** Data for this task follows **
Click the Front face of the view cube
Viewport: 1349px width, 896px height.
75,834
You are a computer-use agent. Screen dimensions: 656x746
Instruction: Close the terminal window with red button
** End of Data for this task **
- _To do_
Exact copies are needed of the line with "You are a computer-use" and each line after it through the end of the material above.

- _Task output_
You are a computer-use agent. Screen dimensions: 656x746
Instruction: Close the terminal window with red button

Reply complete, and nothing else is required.